__所附文本__:
圖2 2015—2020年我國衛生資源配置效率Malmquist 指數及其分解
從靜態上看,剔除環境影響和隨機干擾后,2015—2020年全國衛生資源配置綜合效率、純技術效率、規模效率均值分別為0.720、0.838、0.859;綜合效率始終保持有效的省份僅4 個,占比12.9%。可見,我國衛生資源配置效率整體偏低,受到規模效率與純技術效率共同制約。從動態上看,2015—2020年我國衛生資源配置的Malmquist 指數呈“M”型下降趨勢,下降6.3%。從分解因素上看,技術進步指數下降5.4%,成為阻礙全要素生產率提升的主要因素。表明一方面我國通過科技進步、技術創新提升衛生產出水平的能力有限;另一方面,當前政府對醫療衛生領域的投入過多集中于硬件配備與建設上,一定程度上忽略了衛生人員素質、衛生技術及醫療服務質量的提升。
不同區域的醫療衛生資源配置效率存在差異。剔除環境影響和隨機干擾后,中部地區綜合效率最高,東部地區次之,西部地區最低,中部地區與西部地區相比效率均值相差11.5%。中、東部地區衛生資源配置的效率值之所以較高,部分原因為該區域發展規模較為適宜,管理能力、技術水平較為成熟,衛生資源規劃更為合理;而衛生技術進步不夠,衛生資源投入規模、衛生人才和先進設備的缺乏造成西部地區效率較低,故西部地區不僅要為發揮規模經濟作用而加大衛生資源投入力度,還要為提高純技術效率重視衛生技術創新、衛生人才培養。
省份間發展不均衡表現為前列、末位省份衛生資源投入冗余、投入不足的兩極化態勢。居前列的山東與河南,6年間均處于規模報酬遞減狀態,說明兩地過度投入衛生資源,產生低效率投入冗余。而居于末位的西藏、青海與寧夏,6年間均處于規模報酬遞增狀態,說明該類地區衛生投入與實際需求之間的缺口長期存在,須擴大其衛生資源投入規模。

__所附資料__:
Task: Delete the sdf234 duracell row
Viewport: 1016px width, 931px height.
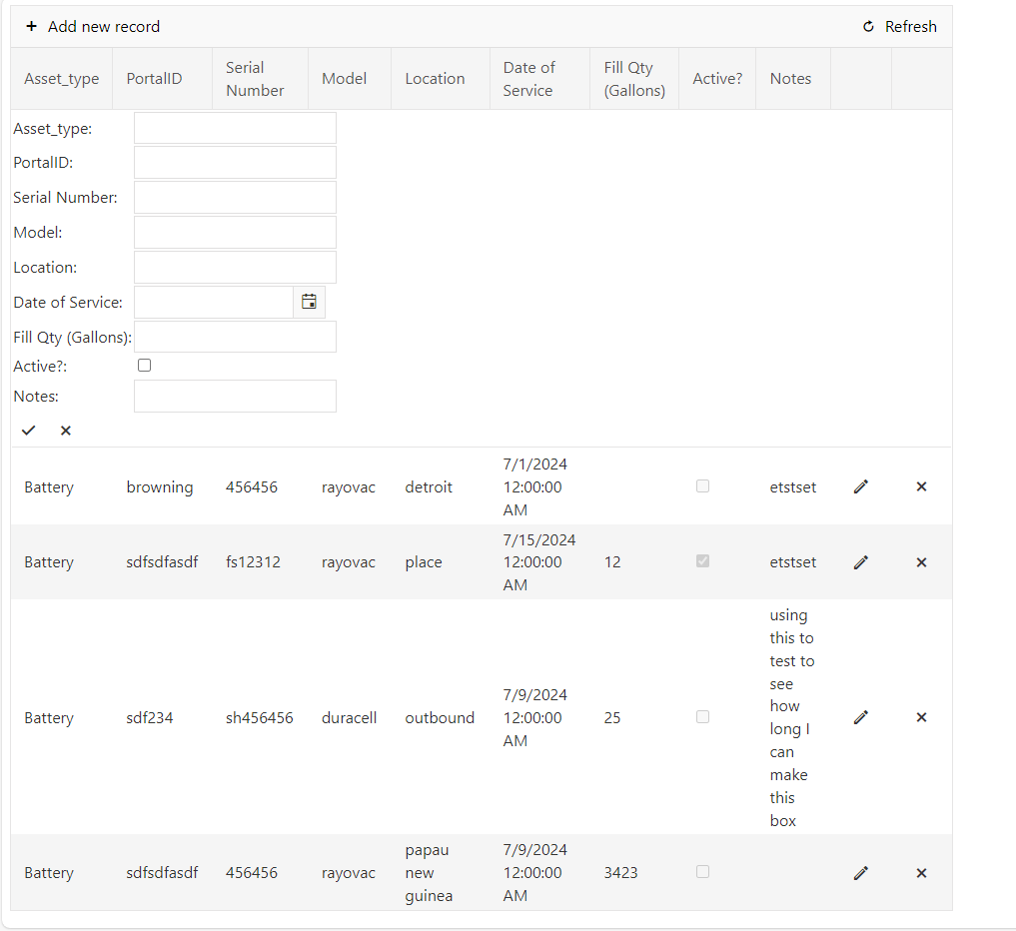Action: (x=921, y=717)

__任務清單__:
**a.** 在這段關於衛生資源配置效率的文本中,剔除環境影響和隨機干擾後,2015—2020年全國衛生資源配置綜合效率的均值是多少?
**b.** 請從這段關於衛生資源配置效率的文本中逐字抄出一段:自“圖2 2015—2020年我國衛生資源配置效率Malmquist 指數及其分解”起,一直到“缺口長期存在,須擴大其衛生資源投入規模。”為止。
上述資料與本次作業無關。

__各題答案__:
**a.** 0.720

**b.**
圖2 2015—2020年我國衛生資源配置效率Malmquist 指數及其分解
從靜態上看,剔除環境影響和隨機干擾后,2015—2020年全國衛生資源配置綜合效率、純技術效率、規模效率均值分別為0.720、0.838、0.859;綜合效率始終保持有效的省份僅4 個,占比12.9%。可見,我國衛生資源配置效率整體偏低,受到規模效率與純技術效率共同制約。從動態上看,2015—2020年我國衛生資源配置的Malmquist 指數呈“M”型下降趨勢,下降6.3%。從分解因素上看,技術進步指數下降5.4%,成為阻礙全要素生產率提升的主要因素。表明一方面我國通過科技進步、技術創新提升衛生產出水平的能力有限;另一方面,當前政府對醫療衛生領域的投入過多集中于硬件配備與建設上,一定程度上忽略了衛生人員素質、衛生技術及醫療服務質量的提升。
不同區域的醫療衛生資源配置效率存在差異。剔除環境影響和隨機干擾后,中部地區綜合效率最高,東部地區次之,西部地區最低,中部地區與西部地區相比效率均值相差11.5%。中、東部地區衛生資源配置的效率值之所以較高,部分原因為該區域發展規模較為適宜,管理能力、技術水平較為成熟,衛生資源規劃更為合理;而衛生技術進步不夠,衛生資源投入規模、衛生人才和先進設備的缺乏造成西部地區效率較低,故西部地區不僅要為發揮規模經濟作用而加大衛生資源投入力度,還要為提高純技術效率重視衛生技術創新、衛生人才培養。
省份間發展不均衡表現為前列、末位省份衛生資源投入冗余、投入不足的兩極化態勢。居前列的山東與河南,6年間均處于規模報酬遞減狀態,說明兩地過度投入衛生資源,產生低效率投入冗余。而居于末位的西藏、青海與寧夏,6年間均處于規模報酬遞增狀態,說明該類地區衛生投入與實際需求之間的缺口長期存在,須擴大其衛生資源投入規模。